**TEXT**.

Professionalism and conflicts of interest

Last Friday, Dylan Byers’ Media Blog in Politico announced a new Conflict of Interest Series, noting:  “Almost everywhere you look there’s someone in the media who’s ever more connected with the subjects they cover.”  The Media Blog has indeed covered a number of potential COIs in this industry, including, most recently, those involving  Stephanie Cutter  and Newt Gingrich .  While the specific topic of media COIs is, of course, noteworthy (and was indeed the subject of a recent post  in these pages), more intriguing to me are the questions of why there should be a growing number of actual or perceived conflicts of interest involving journalism and what, if anything, should be done about it.

While it is conceivable that the reason for this possible increase in journalism-related COIs is that there are simply more media organizations than ever before – assuming that the number of cable TV and internet news sources has more than offset the steep decline in the number of newspapers – I think that the cause lies elsewhere: the involvement in journalism of individuals who are not professional journalists (as evidenced by the two examples cited above).  Such individuals are not only more likely to have other (and potentially conflicting) interests than are full-time journalists, but they are also more likely to lack the ethical grounding relevant to their work that hopefully comes with being  a professional.

This may sound snobby, but I should emphasize that I am not suggesting that professions consist  only or even mainly of members of the ethics nobility.   Indeed, over the past two years this blog has run numerous posts on ethical failures in various professions – including auditing, financial services , medicine , economics,  law (my own profession) and even dentistry.  Moreover, it is possible that the phenomenon of “moral compensation”  – the behaviorist notion that moral behavior on one occasion can license other immoral behavior – has an adverse impact on ethics by professionals, i.e., the feeling that one is being ethical by following professional standards might make it easier to be unethical with respect to issues not clearly covered by such rules (although I should stress that I have not seen “moral compensation” studies addressed to this specific context).

Stored data
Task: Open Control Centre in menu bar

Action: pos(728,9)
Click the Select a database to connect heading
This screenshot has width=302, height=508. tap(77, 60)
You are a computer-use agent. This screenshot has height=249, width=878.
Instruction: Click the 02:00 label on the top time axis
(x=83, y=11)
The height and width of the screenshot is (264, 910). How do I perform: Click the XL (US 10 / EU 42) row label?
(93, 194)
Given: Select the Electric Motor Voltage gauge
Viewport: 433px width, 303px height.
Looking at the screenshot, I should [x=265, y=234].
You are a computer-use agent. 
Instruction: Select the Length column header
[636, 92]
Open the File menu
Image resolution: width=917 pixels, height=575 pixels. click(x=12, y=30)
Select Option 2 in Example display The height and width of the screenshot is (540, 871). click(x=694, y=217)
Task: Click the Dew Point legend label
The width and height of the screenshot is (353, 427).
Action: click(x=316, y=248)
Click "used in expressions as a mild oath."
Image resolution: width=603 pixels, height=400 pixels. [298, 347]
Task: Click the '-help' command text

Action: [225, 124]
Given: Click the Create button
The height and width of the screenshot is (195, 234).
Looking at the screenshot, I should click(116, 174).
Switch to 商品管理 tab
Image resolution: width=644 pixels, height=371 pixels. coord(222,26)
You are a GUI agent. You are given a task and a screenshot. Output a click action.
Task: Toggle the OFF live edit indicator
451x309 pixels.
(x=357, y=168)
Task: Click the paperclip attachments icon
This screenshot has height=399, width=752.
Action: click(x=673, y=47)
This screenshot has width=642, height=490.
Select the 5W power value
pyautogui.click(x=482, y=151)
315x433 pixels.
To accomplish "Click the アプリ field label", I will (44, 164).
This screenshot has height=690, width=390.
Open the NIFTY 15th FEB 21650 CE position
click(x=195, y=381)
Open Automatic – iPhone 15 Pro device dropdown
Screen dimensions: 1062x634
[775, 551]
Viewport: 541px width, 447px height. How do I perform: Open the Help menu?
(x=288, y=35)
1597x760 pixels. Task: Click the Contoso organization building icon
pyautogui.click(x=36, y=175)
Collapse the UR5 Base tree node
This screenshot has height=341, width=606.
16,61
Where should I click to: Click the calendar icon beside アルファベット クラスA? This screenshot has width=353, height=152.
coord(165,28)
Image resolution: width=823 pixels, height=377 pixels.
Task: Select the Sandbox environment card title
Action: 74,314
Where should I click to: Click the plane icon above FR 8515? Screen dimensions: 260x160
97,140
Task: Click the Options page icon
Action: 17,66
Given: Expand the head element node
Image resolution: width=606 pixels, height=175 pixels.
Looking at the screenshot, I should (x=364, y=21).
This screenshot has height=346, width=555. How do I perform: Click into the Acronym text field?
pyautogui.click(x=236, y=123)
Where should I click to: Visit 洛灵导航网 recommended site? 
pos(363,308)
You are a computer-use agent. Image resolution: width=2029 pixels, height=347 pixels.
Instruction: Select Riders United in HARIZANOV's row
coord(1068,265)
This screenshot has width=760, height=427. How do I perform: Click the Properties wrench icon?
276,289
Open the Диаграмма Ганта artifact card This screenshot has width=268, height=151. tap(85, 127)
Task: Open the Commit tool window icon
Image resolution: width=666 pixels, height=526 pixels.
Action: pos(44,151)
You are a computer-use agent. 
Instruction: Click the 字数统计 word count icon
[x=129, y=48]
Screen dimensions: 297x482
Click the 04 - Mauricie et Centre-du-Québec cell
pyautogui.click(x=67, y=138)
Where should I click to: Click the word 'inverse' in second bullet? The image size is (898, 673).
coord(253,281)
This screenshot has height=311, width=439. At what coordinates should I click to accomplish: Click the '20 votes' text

**TRY IT**.
Extend the post on professionalism and conflicts of interest, picking up right after its last sentence.

**WRITTEN REPLY**.
But being in a profession does align one’s economic interest with professional ethical standards, in that the failure to abide by such standards creates more risks to the individual than it would for outsiders.  Indeed, in a fascinating discussion last week led by Steve Priest  at the annual conference of the Ethics & Compliance Officer Association it was evident that the emerging profession of C&E itself could benefit from a body of enforced professional standards.

And if there is a positive correlation between professionalism and ethicality (as on some level there must be) the type of shortfall discussed above in connection with media conflicts should also be of a concern in other contexts.  An example of this might be the recent case from the UK  in which  a Big Four accounting firm took the position that its employees engaged in non-audit work needn’t be guided by the profession’s ethical standards – a pernicious view given the confusion that this could cause to those who  dealt with the firm and one that justly helped earn the firm a record breaking fine from the Financial Reporting Council.   

But it would be impossible to hold back whatever are the tides that seem to be causing an influx of non-professionals into some types of profession-based organizations.  For this reason, entities that employ both sorts of workers should protect themselves – and those who rely on their presumptive professionalism – through implementing C&E programs (meaning more than just codes of conduct) that not only help to instill professional values through the entire workforces and but also to exercise resolve in enforcing those standards.